Travel day

Another travel day today, this time to what Davelcorp has aptly termed “Rainland”.  It’s cold, nasty, and rainy — just like how Pacific Northwest is supposed to be in the winter.

Rainland (i.e. Portland OR) has decent tap water.  This is, I think, largely true of this region, where they get plenty of rainfall plus a good dose of glacial water coming down stream.  I remember living in Vancouver BC where the water was always crisp and clean, even in the relative heat of summer.  The only problem, it seems, is that tap water will always have a bit of chlorine in it, no matter what you do, because they need to process the water to make it potable.  Even after they run it through the plant which usually tries to dissipate the chlorine taste, there’s still a bit of it left by the time it reaches your faucet.  If nothing else, a water filter will get rid of the chlorine taste.  Boiling it seems to take care of most of it, but sometimes if the water hasn’t reached full boil the chlorine taste doesn’t quite go away.

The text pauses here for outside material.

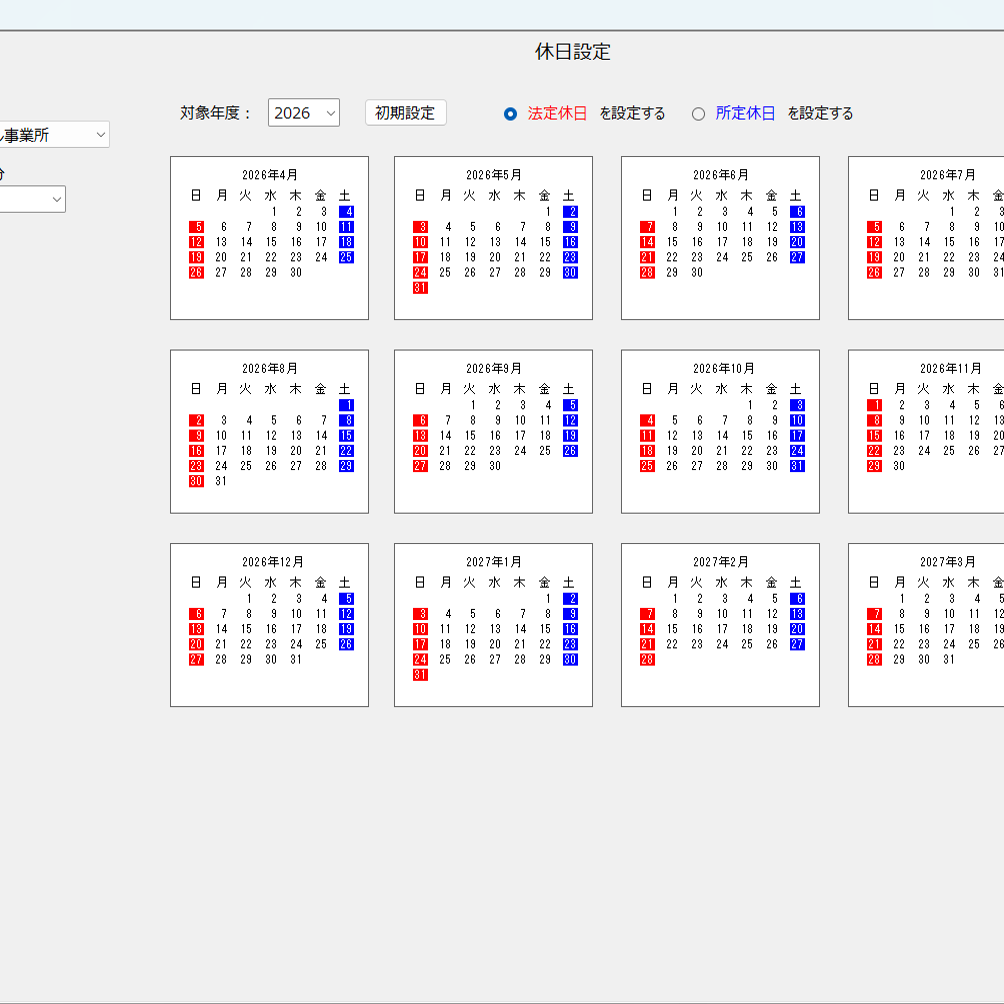Select red Sunday January 31, 2027
Viewport: 1004px width, 1004px height.
[421, 675]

Meanwhile…. I have to survive a few more days on my survival kit with random aged oolongs.  I can’t complain too much, I suppose.


Comments

Travel day — 2 Comments

  1. Slight refinement, if I might presume: water treatment plants usually do several levels of gross and micro-filtration to remove particulates, and sometimes pH adjust. Then they chlorinate to kill bugs, which takes some time. I believe that this is usually done by a few days’ hold in a tank or labyrinth (for better mixing). Sending pure water down pipes doesn’t work, though, because fresh bugs grow. At least in the US, it is usually required that there be some residual sterilizing capacity, in the form of a slight excess of chlorine. It’s not a mistake or sloppy technique; it’s required for public safety. Ozone treatment, which sometimes makes much better-testing water by burning out organics completely, still needs chlorine added for safety in the distribution system.

    -DM

    (Just toured my town’s new treatment plant; highly recommended if your area allows it given security concerns.)